The Militarisation of the Chinese Citizen: the Impact of Japan

When:
March 3, 2017 @ 5:00 pm – 6:30 pm
2017-03-03T17:00:00+00:00
2017-03-03T18:30:00+00:00
Where:
Lecture Theatre, Dickson Poon Building, University of Oxford China Centre, St Hugh’s College
Canterbury Rd
Oxford OX2 6LU
UK
Cost:
Free
Contact:
Asian Studies Centre

This presentation will discuss how militarism was used to subordinate the modern idea of citizenship to social and political hierarchy in the transition from late Qing to early Republican China. The role of Japanese militarism in this process will be analysed and evidence will be drawn from a combination of elite politics and education policy and materials from China and Japan. The implications of this process for Chinese politics today will also be explored.

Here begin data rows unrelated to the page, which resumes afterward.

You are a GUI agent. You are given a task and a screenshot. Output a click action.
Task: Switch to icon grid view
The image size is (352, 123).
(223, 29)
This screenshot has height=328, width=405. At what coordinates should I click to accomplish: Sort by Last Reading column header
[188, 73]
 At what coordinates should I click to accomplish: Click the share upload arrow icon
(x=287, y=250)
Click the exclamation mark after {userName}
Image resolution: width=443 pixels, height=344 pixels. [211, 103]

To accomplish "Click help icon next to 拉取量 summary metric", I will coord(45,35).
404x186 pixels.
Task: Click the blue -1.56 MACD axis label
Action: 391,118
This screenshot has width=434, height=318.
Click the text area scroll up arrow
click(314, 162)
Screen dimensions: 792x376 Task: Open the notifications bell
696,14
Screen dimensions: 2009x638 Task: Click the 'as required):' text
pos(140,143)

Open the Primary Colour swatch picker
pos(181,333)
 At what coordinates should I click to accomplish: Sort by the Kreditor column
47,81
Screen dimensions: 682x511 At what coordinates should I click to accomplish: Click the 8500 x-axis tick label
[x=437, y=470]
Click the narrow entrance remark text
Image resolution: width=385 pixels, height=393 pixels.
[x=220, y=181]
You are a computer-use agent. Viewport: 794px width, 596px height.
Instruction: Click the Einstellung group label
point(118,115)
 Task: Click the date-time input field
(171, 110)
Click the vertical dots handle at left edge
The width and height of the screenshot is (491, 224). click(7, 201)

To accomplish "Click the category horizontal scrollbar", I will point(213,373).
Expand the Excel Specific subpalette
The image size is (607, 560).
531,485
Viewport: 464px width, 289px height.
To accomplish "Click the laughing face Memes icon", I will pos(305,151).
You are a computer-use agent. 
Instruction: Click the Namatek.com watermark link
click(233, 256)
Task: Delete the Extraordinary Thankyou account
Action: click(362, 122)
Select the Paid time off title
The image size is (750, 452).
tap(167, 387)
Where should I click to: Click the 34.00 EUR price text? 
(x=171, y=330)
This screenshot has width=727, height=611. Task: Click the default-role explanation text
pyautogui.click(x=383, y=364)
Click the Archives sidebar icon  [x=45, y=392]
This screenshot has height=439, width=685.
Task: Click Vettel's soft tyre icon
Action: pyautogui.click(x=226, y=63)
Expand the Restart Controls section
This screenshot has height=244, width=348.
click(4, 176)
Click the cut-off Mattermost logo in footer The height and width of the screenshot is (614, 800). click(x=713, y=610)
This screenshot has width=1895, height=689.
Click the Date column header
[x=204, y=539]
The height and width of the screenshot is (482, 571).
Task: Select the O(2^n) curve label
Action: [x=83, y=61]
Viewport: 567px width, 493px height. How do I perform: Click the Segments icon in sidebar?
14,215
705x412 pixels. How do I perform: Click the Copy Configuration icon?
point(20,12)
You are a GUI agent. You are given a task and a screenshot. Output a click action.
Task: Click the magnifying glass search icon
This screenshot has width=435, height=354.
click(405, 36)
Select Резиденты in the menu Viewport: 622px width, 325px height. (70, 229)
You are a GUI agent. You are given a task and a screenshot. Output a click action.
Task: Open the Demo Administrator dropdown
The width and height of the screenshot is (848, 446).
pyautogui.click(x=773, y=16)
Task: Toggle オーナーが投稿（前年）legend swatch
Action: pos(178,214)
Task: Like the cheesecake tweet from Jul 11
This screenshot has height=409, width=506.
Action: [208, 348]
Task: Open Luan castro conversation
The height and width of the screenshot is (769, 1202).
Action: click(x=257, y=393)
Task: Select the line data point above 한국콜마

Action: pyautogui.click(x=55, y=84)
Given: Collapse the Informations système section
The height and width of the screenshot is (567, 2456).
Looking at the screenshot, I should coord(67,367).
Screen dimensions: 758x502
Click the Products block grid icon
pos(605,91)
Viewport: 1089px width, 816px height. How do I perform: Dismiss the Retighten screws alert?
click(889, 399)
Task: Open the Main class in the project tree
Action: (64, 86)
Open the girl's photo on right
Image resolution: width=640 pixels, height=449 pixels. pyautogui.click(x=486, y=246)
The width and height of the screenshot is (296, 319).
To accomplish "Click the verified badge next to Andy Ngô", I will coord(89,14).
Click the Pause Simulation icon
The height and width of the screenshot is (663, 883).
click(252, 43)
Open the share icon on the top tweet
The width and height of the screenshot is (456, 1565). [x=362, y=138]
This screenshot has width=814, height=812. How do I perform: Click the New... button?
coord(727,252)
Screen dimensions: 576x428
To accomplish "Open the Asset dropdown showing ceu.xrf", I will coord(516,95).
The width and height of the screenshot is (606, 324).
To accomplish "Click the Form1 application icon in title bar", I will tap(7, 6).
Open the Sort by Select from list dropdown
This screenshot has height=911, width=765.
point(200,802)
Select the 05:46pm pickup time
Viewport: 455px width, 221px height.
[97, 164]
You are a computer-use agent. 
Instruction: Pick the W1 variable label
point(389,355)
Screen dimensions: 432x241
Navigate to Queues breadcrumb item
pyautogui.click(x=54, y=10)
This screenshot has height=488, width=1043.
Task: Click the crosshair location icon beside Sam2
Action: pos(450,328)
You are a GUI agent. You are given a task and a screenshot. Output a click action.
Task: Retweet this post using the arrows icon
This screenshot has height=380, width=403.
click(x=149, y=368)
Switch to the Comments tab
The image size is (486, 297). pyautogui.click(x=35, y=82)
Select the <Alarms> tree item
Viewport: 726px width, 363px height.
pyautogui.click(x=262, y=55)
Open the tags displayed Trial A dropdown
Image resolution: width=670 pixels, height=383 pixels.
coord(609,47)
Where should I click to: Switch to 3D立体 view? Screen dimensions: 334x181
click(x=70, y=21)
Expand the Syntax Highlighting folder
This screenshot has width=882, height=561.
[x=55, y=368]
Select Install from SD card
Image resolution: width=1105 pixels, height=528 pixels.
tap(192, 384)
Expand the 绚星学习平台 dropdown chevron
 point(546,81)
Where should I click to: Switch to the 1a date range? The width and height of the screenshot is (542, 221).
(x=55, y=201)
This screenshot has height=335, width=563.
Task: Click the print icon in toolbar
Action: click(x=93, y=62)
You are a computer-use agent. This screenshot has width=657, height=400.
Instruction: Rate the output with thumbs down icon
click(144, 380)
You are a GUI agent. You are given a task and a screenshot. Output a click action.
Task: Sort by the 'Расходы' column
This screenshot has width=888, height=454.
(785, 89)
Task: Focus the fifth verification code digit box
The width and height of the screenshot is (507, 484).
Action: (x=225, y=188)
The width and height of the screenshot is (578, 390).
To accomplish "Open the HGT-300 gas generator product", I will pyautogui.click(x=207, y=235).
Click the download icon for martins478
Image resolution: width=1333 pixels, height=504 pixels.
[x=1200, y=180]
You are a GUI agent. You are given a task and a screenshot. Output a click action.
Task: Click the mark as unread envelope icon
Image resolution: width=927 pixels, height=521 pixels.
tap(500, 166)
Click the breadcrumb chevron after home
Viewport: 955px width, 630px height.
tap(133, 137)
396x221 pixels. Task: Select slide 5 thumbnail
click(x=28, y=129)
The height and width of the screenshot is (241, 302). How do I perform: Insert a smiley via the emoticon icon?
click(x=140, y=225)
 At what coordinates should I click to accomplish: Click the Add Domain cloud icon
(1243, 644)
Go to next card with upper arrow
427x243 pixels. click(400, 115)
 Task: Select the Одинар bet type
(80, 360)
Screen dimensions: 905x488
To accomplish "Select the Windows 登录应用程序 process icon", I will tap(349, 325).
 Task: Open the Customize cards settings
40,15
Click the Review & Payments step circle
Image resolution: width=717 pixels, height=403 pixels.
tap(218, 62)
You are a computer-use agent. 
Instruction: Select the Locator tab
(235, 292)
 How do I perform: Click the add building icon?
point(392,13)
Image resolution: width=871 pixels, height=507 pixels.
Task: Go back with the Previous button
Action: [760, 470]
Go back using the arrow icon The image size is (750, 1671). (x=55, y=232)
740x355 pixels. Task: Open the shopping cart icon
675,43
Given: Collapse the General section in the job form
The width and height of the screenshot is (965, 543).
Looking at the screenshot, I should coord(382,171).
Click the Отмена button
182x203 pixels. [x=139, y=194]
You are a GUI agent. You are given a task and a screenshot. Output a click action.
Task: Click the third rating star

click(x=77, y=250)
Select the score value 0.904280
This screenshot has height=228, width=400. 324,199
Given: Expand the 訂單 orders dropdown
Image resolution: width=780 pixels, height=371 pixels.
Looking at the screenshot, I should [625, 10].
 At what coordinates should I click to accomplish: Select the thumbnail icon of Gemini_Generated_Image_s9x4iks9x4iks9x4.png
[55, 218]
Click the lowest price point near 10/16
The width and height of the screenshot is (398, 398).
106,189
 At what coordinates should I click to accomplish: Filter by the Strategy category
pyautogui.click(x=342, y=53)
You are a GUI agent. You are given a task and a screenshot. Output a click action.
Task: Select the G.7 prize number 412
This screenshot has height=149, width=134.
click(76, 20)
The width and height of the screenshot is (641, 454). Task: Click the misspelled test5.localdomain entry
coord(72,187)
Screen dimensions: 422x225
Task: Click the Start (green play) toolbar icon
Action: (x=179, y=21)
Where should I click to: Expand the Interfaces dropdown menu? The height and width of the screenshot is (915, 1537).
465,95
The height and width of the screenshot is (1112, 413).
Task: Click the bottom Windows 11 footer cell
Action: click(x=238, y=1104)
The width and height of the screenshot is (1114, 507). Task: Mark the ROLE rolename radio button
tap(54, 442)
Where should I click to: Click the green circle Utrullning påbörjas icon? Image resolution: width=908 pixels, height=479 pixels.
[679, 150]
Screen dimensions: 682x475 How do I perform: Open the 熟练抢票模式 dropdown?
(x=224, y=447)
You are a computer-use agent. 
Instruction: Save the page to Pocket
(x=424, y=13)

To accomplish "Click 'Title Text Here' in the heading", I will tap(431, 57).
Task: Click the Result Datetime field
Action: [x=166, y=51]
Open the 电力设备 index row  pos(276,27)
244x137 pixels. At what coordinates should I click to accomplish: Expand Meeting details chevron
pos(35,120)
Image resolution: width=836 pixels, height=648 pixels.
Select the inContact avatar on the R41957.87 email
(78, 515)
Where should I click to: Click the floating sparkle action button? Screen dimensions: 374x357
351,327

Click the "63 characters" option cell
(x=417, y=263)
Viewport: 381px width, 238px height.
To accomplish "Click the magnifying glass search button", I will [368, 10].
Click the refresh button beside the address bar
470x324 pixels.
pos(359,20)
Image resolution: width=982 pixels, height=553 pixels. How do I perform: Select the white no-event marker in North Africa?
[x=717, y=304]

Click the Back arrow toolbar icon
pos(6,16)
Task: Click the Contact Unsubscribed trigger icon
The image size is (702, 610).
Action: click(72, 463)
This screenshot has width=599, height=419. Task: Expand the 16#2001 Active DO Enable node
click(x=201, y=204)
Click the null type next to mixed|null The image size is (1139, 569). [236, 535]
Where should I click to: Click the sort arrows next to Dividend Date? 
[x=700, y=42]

Christopher R. Hughes is Professor of International Relations at the London School of Economics and Political Science (LSE), where he also served as Director of the Asia Research Centre from 2002 to 2005. He teaches specialist courses in the International Politics of the Asia Pacific, Chinese Foreign and Security Policy and Foreign Policy Analysis. His research focuses on the Asia-Pacific with special reference to Chinese foreign policy and politics. His publications include Taiwan and Chinese Nationalism (Routledge, 1997), China and the Internet: Politics of the Digital Leap Forward (edited with Gudrun Wacker, Routledge, 2003) and Chinese Nationalism in the Global Era (Routledge, 2006). He has also published various articles on Chinese politics and foreign policy, the international politics of the Asia Pacific, international relations theory and foreign policy in leading academic journals. His most recent article is ‘Militarism and the China Model: The Case of National Defense Education’, Journal of Contemporary China, December 2016.

Professor Hughes first visited China in 1986 and studied Mandarin at the National Normal University in Taiwan in 1989, where he also lived for most of the 1990s. He is now active in developing academic links with leading universities in East Asia, and has organised a number of joint projects with Renmin (People’s) University in Beijing, Fudan University in Shanghai and the Shanghai Institutes for International Relations. He has also developed ties with leading universities in Taiwan, Hong Kong and Japan, and has been a visiting fellow at Lingnan University (Hong Kong) Aichi University (Japan) and Waseda Universtity (Japan).